There is also another group of diseases, general in nature, which may in certain cases be contracted in a given hazardous employment, but are not due to the nature of that employment. These were not intended to be included within the added paragraph number 28.
I do not seriously differ with Judge McNamee as to his definition of an occupational disease or as to what was intended to be included within paragraph 28.
In Lerner v. Rump Bros. (241 N. Y. 153) Judge Pound, writing for the Court of Appeals, says: “ Death was due to disease. The disease was not an occupational disease, the natural and unavoidable result of the employment.”
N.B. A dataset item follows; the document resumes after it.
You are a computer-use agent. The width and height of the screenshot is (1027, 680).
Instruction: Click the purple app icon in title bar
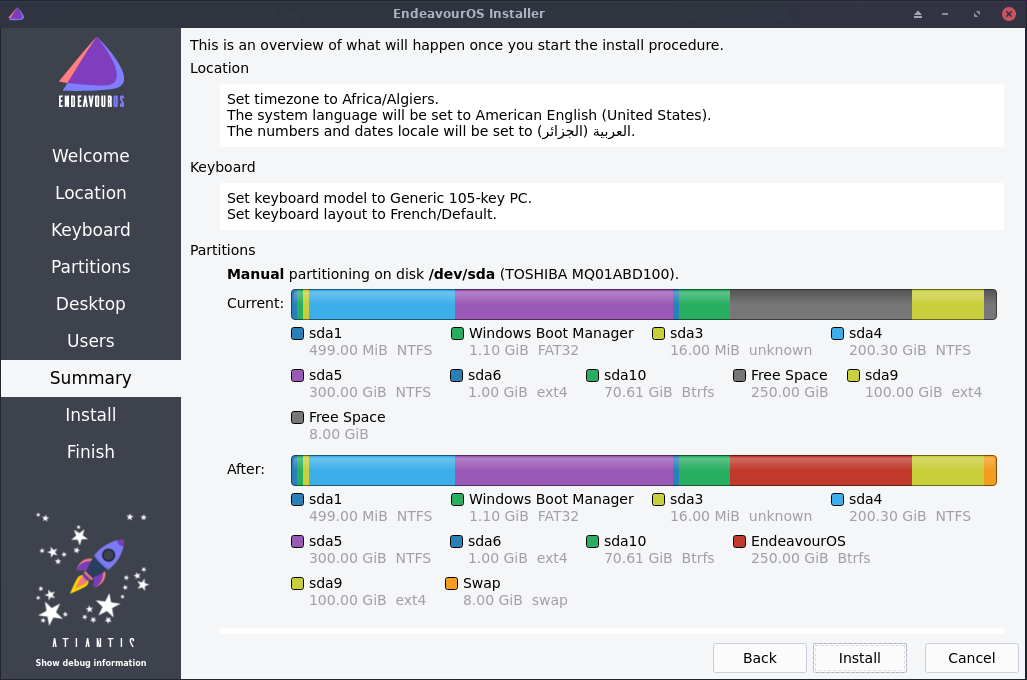(x=16, y=14)
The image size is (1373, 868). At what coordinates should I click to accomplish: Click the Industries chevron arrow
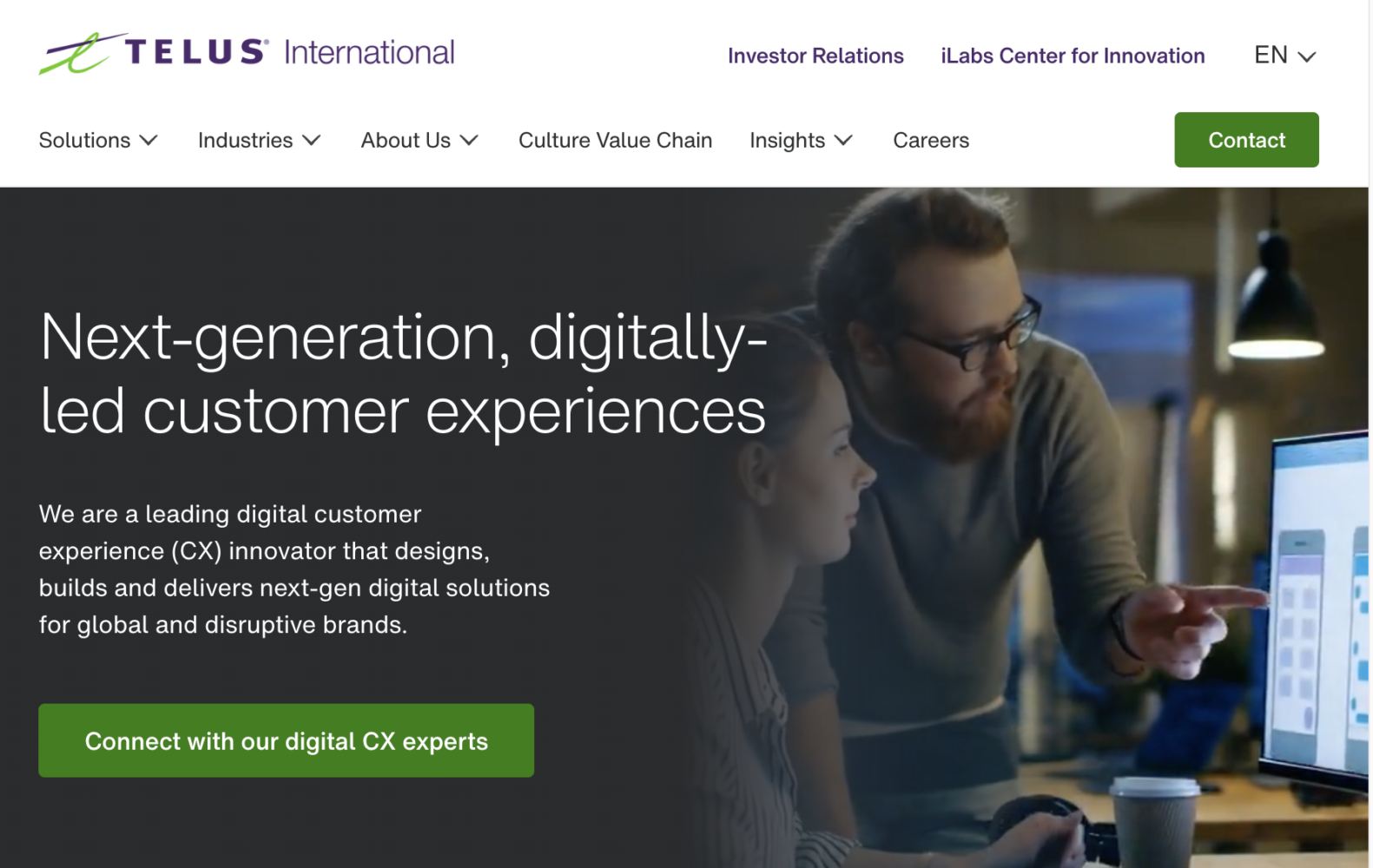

The State Industrial Board has in effect held that because tuberculosis is a general disease, i. e., one to which all persons are exposed and which is contracted by persons in all walks of life it is not an occupational disease within the meaning of the statute. As I interpret the opinion of our presiding justice he holds that any disease which is contracted in the course of the employment and caused thereby is an occupational disease, regardless of whether it is one of the results of the nature of the employment. I do not differ with him as to whether such a result may be desirable. But we are limited by what the statute says.
The Board was not justified in disallowing the .claim at bar. We may not say as matter of law that there is no connection in the ordinary mind between tuberculosis and the bodily exposure incident to an occupation which requires the employee to go from one extreme of temperature to another as many as thirty times a day. If we were to draw upon our own experience we would say that such an occupation and its incidental exposures did ordinarily result in some form of pulmonary affliction. There was at least a question of fact here as to whether the disease was due to the nature of the employment for concededly it was contracted in the employment.
At the only hearing held in this matter before the referee the claimant was not represented by counsel and the referee after a few brief questions put to the claimant announced that it was not necessary to bring in doctors on the question of causal relation; that it was his understanding that the Board was holding that tuberculosis per se was not an occupational disease and that he would disallow the claim on that ground. Thus the claimant had *498no fair opportunity to present his case and more completely establish that his disease was both the result of the nature of his employment and contracted therein and the door was closed against him at the very outset.
The decision of the State Industrial Board should be reversed and the matter remitted to the Board for further action.